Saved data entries
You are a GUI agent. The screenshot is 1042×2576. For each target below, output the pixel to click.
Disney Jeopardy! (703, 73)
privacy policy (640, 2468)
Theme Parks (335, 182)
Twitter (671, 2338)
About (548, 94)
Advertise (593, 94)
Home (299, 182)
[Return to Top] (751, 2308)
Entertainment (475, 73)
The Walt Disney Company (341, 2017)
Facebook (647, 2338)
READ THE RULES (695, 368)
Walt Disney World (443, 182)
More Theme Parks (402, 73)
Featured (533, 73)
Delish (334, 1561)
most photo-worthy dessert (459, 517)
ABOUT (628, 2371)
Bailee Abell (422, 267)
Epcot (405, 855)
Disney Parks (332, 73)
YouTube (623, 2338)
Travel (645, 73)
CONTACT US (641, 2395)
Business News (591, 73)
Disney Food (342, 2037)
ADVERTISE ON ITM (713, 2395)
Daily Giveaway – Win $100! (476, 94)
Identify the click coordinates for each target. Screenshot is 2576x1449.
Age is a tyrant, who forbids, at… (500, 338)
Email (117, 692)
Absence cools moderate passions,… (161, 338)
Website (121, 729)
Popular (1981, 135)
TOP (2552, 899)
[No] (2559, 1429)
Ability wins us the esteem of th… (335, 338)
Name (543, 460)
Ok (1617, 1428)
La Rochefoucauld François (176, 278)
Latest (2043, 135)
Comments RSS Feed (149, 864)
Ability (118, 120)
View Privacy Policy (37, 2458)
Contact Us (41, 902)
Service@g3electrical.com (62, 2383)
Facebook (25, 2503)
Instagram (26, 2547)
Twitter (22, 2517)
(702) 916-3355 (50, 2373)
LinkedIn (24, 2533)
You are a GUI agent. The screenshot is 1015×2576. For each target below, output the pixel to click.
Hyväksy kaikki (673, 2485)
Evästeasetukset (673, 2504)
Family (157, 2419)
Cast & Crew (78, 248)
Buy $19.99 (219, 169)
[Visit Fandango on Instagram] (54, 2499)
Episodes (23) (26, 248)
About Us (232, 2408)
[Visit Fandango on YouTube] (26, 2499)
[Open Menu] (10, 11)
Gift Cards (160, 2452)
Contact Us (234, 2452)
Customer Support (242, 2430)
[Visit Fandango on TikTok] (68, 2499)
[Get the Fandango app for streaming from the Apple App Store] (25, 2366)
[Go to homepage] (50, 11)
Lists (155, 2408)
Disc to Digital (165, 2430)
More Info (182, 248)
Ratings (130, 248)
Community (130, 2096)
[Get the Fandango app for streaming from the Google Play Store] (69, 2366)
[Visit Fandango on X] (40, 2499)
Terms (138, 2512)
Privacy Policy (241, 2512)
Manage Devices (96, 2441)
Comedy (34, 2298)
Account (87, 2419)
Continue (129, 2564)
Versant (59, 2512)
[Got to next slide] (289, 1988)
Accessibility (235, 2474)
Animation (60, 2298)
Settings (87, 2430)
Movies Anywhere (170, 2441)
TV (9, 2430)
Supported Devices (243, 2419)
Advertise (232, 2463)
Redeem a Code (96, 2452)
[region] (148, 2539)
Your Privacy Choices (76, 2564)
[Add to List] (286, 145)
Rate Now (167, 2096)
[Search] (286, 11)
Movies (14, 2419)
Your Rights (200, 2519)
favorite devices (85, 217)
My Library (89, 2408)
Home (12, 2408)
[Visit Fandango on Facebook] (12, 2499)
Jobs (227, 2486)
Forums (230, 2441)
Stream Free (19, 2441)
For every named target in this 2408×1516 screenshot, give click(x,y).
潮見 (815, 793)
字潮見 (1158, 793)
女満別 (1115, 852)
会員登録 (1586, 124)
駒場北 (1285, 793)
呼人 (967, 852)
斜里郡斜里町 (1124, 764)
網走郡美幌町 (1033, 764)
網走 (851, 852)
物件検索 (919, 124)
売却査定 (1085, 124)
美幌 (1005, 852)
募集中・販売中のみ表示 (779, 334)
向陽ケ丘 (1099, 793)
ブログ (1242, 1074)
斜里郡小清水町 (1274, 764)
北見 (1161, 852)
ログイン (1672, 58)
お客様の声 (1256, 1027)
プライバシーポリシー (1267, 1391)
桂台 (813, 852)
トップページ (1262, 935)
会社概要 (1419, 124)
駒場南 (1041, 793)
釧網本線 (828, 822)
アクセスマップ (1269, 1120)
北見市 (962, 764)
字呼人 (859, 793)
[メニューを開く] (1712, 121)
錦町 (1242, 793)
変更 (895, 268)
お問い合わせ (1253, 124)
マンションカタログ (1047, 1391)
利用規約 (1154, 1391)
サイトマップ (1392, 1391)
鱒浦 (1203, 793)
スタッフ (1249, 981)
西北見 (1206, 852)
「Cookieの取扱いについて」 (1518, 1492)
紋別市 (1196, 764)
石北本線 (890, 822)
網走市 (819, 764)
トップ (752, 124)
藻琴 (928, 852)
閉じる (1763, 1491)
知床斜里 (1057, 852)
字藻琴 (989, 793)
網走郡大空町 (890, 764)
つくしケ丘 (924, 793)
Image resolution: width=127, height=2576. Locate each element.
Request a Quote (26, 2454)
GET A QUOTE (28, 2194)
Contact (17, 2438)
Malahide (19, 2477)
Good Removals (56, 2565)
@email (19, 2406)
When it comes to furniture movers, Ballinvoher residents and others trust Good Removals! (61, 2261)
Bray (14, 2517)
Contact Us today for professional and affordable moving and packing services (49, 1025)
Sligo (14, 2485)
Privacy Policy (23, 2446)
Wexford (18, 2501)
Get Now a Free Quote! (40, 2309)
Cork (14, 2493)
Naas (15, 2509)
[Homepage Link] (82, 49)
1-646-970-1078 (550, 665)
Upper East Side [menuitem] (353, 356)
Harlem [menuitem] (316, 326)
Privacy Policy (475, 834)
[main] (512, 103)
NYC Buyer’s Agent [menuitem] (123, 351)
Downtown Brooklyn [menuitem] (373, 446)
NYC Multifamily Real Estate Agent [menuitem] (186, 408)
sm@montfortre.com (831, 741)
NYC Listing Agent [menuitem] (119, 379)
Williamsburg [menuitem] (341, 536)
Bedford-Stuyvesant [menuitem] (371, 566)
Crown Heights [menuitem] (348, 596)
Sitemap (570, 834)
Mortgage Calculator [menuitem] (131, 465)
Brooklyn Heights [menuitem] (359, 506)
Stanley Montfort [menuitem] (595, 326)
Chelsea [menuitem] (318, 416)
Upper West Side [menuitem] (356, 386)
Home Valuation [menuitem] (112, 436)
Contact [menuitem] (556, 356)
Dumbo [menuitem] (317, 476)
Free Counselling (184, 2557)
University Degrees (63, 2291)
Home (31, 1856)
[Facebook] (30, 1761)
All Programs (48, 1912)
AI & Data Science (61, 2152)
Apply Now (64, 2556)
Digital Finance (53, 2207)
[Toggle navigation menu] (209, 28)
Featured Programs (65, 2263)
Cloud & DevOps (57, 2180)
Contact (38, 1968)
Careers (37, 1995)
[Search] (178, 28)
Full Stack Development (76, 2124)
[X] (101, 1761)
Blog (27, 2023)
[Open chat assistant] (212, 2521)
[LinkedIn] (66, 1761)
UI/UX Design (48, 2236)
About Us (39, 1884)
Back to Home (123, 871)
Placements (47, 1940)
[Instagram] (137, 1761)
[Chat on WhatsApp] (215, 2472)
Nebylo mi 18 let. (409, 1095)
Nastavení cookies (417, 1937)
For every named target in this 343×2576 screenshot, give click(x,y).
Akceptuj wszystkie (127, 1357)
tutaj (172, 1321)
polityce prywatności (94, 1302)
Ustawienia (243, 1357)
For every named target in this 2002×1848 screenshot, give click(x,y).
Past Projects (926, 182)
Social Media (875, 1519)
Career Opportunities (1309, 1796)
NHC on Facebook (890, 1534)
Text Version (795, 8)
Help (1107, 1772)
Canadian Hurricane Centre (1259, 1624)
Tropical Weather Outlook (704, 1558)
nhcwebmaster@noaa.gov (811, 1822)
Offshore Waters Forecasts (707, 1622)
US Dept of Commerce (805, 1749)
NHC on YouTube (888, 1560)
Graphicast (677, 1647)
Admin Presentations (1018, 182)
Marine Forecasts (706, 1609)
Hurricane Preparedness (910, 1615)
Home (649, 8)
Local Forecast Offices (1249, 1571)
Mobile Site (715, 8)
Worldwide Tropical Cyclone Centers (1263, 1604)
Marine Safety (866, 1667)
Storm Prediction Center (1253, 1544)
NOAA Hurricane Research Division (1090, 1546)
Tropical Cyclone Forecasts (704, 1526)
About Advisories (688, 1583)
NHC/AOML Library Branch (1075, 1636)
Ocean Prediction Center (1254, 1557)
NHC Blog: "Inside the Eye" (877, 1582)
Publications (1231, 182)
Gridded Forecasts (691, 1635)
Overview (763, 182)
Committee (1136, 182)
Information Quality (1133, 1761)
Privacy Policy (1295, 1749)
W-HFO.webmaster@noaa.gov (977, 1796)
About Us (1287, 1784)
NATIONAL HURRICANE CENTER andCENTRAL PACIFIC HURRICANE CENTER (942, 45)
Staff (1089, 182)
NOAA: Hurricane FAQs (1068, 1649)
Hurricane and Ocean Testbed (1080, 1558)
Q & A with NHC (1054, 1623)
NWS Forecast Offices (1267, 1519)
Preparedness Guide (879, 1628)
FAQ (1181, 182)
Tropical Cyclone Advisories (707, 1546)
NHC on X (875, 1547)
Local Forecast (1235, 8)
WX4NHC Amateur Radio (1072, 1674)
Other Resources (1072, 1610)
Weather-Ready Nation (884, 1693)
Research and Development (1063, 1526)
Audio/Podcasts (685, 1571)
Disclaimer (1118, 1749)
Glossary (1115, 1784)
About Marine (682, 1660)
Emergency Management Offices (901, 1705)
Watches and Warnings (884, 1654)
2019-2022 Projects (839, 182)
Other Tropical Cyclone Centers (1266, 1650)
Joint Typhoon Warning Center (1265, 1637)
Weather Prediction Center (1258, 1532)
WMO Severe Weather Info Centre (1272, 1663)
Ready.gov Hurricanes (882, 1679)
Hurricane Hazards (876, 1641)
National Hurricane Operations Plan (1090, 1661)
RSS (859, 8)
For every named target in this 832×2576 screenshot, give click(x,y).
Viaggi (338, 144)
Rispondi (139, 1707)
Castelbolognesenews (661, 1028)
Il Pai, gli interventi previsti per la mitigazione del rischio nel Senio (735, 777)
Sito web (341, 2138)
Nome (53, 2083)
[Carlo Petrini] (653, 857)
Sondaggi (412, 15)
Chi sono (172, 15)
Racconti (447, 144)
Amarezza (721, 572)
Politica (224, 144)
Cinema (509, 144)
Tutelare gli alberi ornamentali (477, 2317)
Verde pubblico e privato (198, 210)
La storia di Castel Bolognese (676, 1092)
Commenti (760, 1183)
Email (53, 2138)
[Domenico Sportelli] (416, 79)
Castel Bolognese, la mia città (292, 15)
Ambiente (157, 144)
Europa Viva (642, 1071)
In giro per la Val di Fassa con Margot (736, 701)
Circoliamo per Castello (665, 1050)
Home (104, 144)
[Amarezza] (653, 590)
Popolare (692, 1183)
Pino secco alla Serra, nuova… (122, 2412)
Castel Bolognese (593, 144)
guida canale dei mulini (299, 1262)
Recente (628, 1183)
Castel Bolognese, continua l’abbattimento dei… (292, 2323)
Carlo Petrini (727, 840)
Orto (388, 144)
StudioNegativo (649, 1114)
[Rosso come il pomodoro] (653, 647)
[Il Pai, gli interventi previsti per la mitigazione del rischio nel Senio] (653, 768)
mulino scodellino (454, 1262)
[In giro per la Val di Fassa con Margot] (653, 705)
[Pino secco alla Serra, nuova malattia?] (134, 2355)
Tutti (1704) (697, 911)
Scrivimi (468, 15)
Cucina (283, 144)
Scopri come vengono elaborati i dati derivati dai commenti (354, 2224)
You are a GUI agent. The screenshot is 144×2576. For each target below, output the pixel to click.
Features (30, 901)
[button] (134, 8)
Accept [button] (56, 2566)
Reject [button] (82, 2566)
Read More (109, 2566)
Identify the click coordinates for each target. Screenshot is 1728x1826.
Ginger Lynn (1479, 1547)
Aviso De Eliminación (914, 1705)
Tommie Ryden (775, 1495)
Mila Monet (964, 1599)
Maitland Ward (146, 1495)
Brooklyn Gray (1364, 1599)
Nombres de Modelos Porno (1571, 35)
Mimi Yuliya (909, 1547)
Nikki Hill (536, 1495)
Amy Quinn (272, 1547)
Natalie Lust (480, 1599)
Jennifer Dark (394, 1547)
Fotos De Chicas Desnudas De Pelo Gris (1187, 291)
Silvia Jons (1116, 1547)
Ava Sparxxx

# TASK INSTRUCTIONS
For this task, write out exactly the lines of the entries above, starting at the line with "Image resolution: width=127, height=2576." and ending at the line with "Upper East Side [menuitem] (353, 356)", both included, and no others.

# RESULT OF THE TASK
Image resolution: width=127, height=2576. Locate each element.
Request a Quote (26, 2454)
GET A QUOTE (28, 2194)
Contact (17, 2438)
Malahide (19, 2477)
Good Removals (56, 2565)
@email (19, 2406)
When it comes to furniture movers, Ballinvoher residents and others trust Good Removals! (61, 2261)
Bray (14, 2517)
Contact Us today for professional and affordable moving and packing services (49, 1025)
Sligo (14, 2485)
Privacy Policy (23, 2446)
Wexford (18, 2501)
Get Now a Free Quote! (40, 2309)
Cork (14, 2493)
Naas (15, 2509)
[Homepage Link] (82, 49)
1-646-970-1078 (550, 665)
Upper East Side [menuitem] (353, 356)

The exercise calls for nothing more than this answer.